-To reiterate what bryanlyon said but in more detail, Your data is the most important. If you are swapping trumps face onto Nicolas cage, Your trump data and your Nicolas cage data should come from well-lit, clear, 1080p videos or 4k if you can, and it should not come from low quality videos like what you might find on their instagram or facebook videos.
-In addition to that remember that we use video dimensions as way of saying data quality, but I think in reality what we mean is "face size". For example a 720p video of Trump and Cage that a super zoom closeup of his face where you can see each hair follicle will be better quality data than a 1080p video where trump or cage are really far away and there face is really tiny. It's just implied that larger dimensions allow you to have larger facesizes. basically how many pixels in the face.
-when it comes to the animation aspect, if you want your model to be able to do something, it needs to know how to do it. I once did a smaller data set model where my data for the original person was smiling in 90% of the files and the other 10% was emotionless. When I tried converting it onto a video of someone talking, there head moved around nicely but there mouth was essentially sealed until they showed a tiny bit of teeth, and when they did the model put the massive grin on it.

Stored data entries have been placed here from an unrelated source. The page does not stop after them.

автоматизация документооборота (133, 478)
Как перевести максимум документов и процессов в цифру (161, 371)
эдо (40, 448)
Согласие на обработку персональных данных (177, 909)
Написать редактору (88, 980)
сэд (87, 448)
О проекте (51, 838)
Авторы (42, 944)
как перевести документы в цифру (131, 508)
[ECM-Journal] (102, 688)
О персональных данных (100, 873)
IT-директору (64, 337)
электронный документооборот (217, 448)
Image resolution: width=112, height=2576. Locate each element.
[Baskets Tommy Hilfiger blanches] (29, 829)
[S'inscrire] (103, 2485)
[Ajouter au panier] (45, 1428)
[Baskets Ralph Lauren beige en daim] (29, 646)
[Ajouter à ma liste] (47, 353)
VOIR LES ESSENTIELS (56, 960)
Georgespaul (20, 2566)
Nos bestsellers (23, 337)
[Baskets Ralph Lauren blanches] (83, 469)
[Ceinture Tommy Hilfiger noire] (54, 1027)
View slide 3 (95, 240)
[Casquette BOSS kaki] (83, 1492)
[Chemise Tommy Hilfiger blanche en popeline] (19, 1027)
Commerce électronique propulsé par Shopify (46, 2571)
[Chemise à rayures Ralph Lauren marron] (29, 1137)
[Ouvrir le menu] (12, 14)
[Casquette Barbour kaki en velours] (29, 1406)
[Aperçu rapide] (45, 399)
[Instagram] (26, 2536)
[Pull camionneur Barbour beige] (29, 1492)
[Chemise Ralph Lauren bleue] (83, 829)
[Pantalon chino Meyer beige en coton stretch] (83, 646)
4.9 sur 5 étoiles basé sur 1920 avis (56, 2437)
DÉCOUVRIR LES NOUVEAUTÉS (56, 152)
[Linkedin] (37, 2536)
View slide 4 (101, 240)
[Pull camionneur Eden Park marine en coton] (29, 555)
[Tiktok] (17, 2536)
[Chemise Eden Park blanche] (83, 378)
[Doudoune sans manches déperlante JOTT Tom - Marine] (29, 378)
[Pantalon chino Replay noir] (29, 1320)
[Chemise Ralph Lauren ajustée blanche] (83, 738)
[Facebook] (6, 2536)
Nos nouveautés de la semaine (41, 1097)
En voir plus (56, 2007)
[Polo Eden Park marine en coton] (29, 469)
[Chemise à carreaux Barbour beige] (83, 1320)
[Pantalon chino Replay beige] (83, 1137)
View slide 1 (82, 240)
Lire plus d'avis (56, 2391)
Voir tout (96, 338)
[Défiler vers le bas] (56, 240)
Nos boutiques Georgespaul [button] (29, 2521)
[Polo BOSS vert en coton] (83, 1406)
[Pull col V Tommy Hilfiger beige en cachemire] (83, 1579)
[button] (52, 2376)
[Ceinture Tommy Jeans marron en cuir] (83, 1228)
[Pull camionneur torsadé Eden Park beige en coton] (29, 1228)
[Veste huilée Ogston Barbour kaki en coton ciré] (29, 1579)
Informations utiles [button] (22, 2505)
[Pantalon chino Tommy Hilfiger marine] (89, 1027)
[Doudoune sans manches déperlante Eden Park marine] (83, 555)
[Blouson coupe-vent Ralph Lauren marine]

The problem was because my data didn't tell it how to blink, how to move its eyes and eyebrows around, how to open its mouth to talk and not smile or only show a tiny smile, because my data couldn't teach the model those things, the model didn't know how to deal with it when it was converted onto a video that did all those things. The opposite end of the spectrum is possible to, If all your source material is of someone with their eyes closed and mouth open, the model won't know how to open its eyes or close its mouth This is likely the problem that you mentioned in your second post
-Another thing I found to be super important is the size of the face you will be converting it to vs what resolution model you are using. The more you have to stretch the "modeled face" to cover the actual face, the worse it looks. Original, lightweight, IAe are all 64x64 models and the best results will be if you convert a final product where the face is roughly 64x64 in size. That doesnt mean you can't convert a 1080 video, just that the best results will be if the face is really small in that 1080p video like they are really far away, rather than if it was a closeup. So basically when building a model, use the biggest high quality facesizes you can find, then when you convert it, convert onto a face thats closest to the size of models resolution.
Here a pic of the exact same small resolution 64x64 model converting onto two different sized faces. Both are bigger than 64x64, I think the left is like 150x150 sized face while the right is 380x380, but because the 64 model has to stretch less for the left, it ends up looking better
Oh and if your next thought is I'll just do a higher resolution model then, remember that doubling the resolution size does not mean doubling the training time. its more than that. like exponentially/raising to the power of 2 amount of time.